---- Records shown

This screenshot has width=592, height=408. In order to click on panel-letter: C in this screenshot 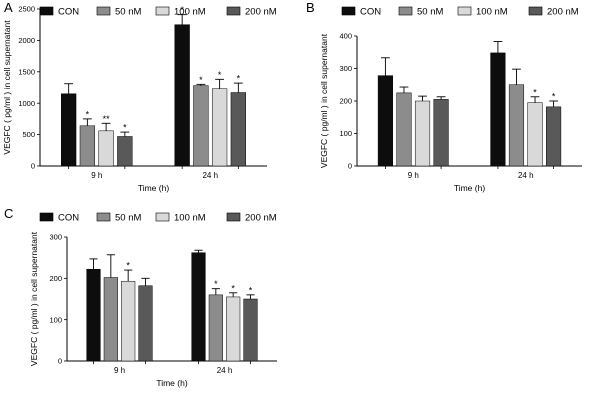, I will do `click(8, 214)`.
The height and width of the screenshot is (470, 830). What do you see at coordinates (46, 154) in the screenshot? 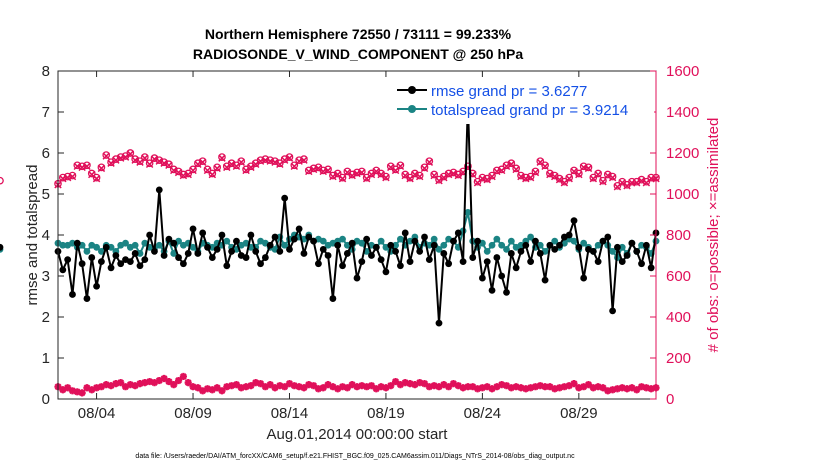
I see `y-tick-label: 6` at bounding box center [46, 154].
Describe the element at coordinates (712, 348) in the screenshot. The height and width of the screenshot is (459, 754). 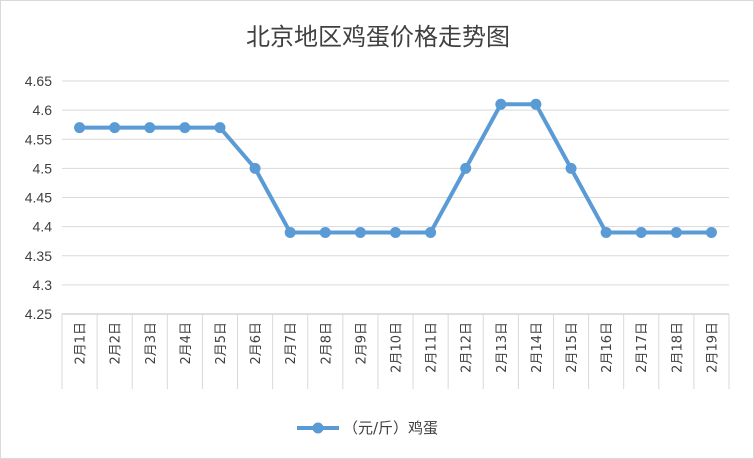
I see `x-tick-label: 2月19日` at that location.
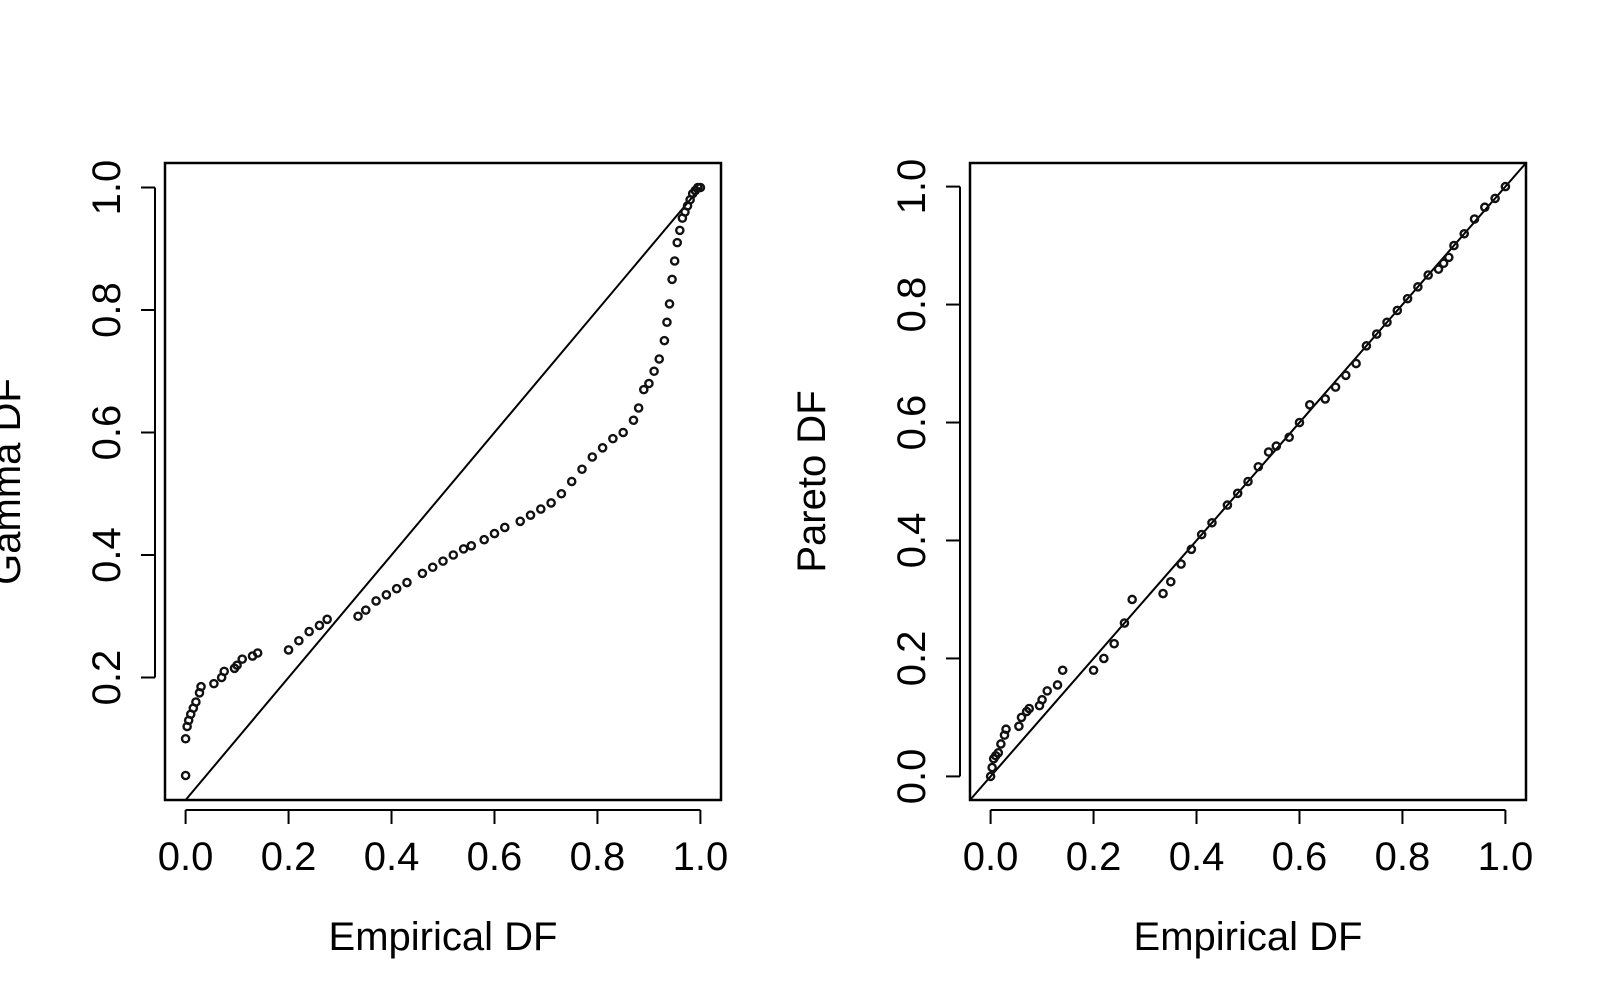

--------

- _Task details_
Repeat the records word for word, from the line containing "Describe the element" through the end of the records. Leave the pictures out of your answer.

- _Output_
Describe the element at coordinates (712, 348) in the screenshot. The height and width of the screenshot is (459, 754). 
I see `x-tick-label: 2月19日` at that location.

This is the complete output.